Contrariamente alle previsioni nel 2018 per la prima volta dalla fondazione della Cina comunista le nascite hanno fatto registrare un calo di 2,5 milioni rispetto al 2017. E già nel 2023 – cinque anni prima del previsto – la popolazione cinese smetterà di aumentare
Un recente rapporto di un forum globale di analisi demografica conferma che la Cina raggiungerò il top della sua curva demografica a 1,41 miliardi di abitanti, nel 2023, cinque anni prima di quanto previsto dai pianificatori di Pechino.
Il dato è centrale nel rapporto compilato dal network di organizzazioni specializzate in analisi economico-sociali e delle tecnologie avanzate tra cui Global Demographics e Complete Intelligence. Preoccupante a maggior ragione perché, sostiene Tony Nash – il fondatore della statunitense Complete Intelligence –, mostra “che le autorità cinesi hanno atteso troppo a lungo per mettere fine alla controversa politica del figlio unico in un tempo di accelerato invecchiamento della popolazione che va manifestandosi già da qualche tempo”.

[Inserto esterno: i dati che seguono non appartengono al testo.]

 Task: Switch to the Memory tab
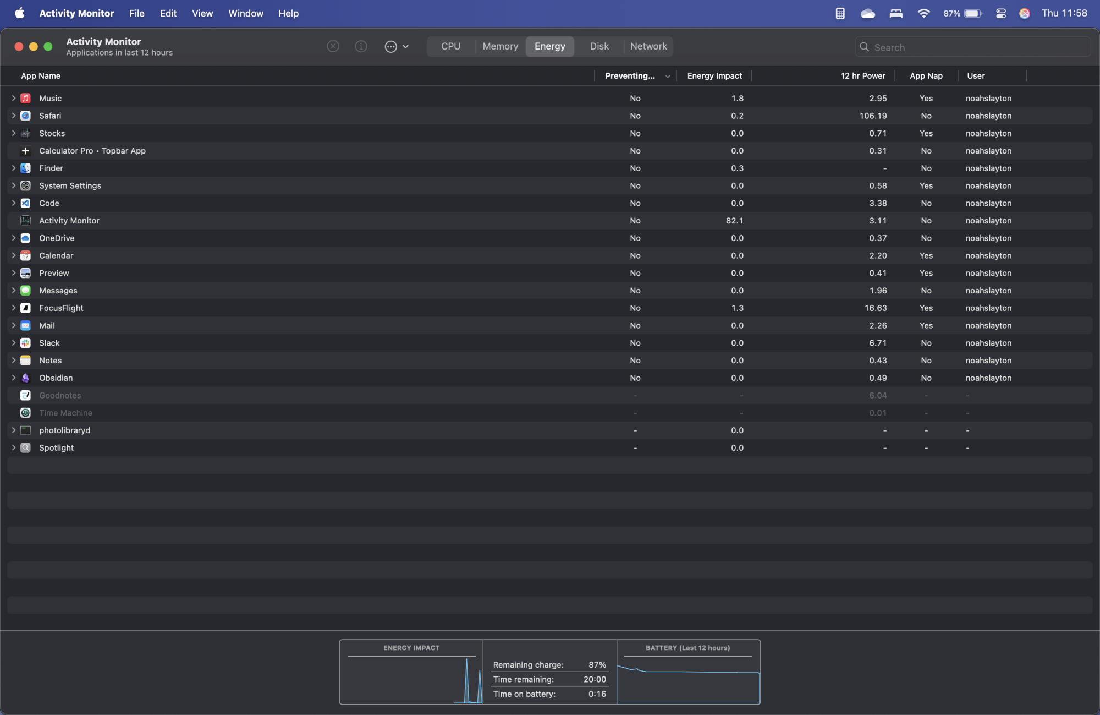(500, 47)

Di fatto, le prospettive demografiche della Repubblica popolare cinese sono delineate da una serie di fattori, tra cui essenziali il numero in riduzione delle donne in età fertile – destinate secondo lo studio a un calo di 56 milioni tra il 2018 e il 2033 – e la loro scarsa propensione al matrimonio e alla maternità, che chiama in causa un netto cambio di sensibilità. Una tendenza che per diversi esperti potrebbe essere irreversibile per vari fattori a tra questi, determinanti, la riluttanza delle coppie ad avere più figli per le conseguenze economiche sulla famiglia.
La caratteristica “politica del figlio unico” ha segnato per decenni la vita delle famiglie cinesi, cercando ufficialmente di garantire la compatibilità tra crescita demografica e progresso. A un prezzo altissimo sul piano individuale e collettivo e alla fine con un risultato forse inatteso ma in linea con quello dei Paesi prossimi all’uscita dal sottosviluppo. Un voltafaccia che ha portato dal 2016 ad aprire ai due figli per coppia e alla piena liberalizzazione della prole, non ancora ufficializzata. Senza per questo convincere i cinesi che “figlio è bello” dopo anni di pressioni e punizioni e alla fine cozzando anzitutto con i nuovi stili di vita, incentivati dalla leadership comunista, preoccupata anzitutto della stabilità sociale e del suo ruolo più che delle conseguenze,che vanno invece manifestandosi in modo crescente e preoccupante. Non a caso, le nascite hanno visto per la prima volta dalla fondazione della Cina comunista 70 anni fa un calo di 2,5 milioni nel 2018 rispetto al 2017, contrariamente alle previsioni di un aumento di 790mila.
Una situazione che finirà per intersecarsi inevitabilmente con le dinamiche di una economia in ristrutturazione, accentuandone necessità e contraddizioni e ponendo i responsabili della pianificazione davanti a scelte assai difficili e con un ampio grado di imprevedibilità. Per quanto riguarda produzione e sostenibilità economica, anzitutto, dovendo contare in futuro su una forza-lavoro più vecchia e ridotta rispetto all’India – tanto per citare il rivale più prossimo anche su piano della consistenza demografica. Attualmente si prevede che il calo dei bambini cinesi entro i nove anni di età sarà del 17 per cento entro i prossimi 10 anni, mettendo in difficoltà anche tutto l’indotto produttivo, commerciale, assistenziale e educativo connesso a questa fascia di età. Sotto pressione per il numero di ultrasessantenni – che dovrebbe passare dai 17 per cento attuali a oltre il 30 per cento alla metà del secolo – sarà anche il sistema del welfare.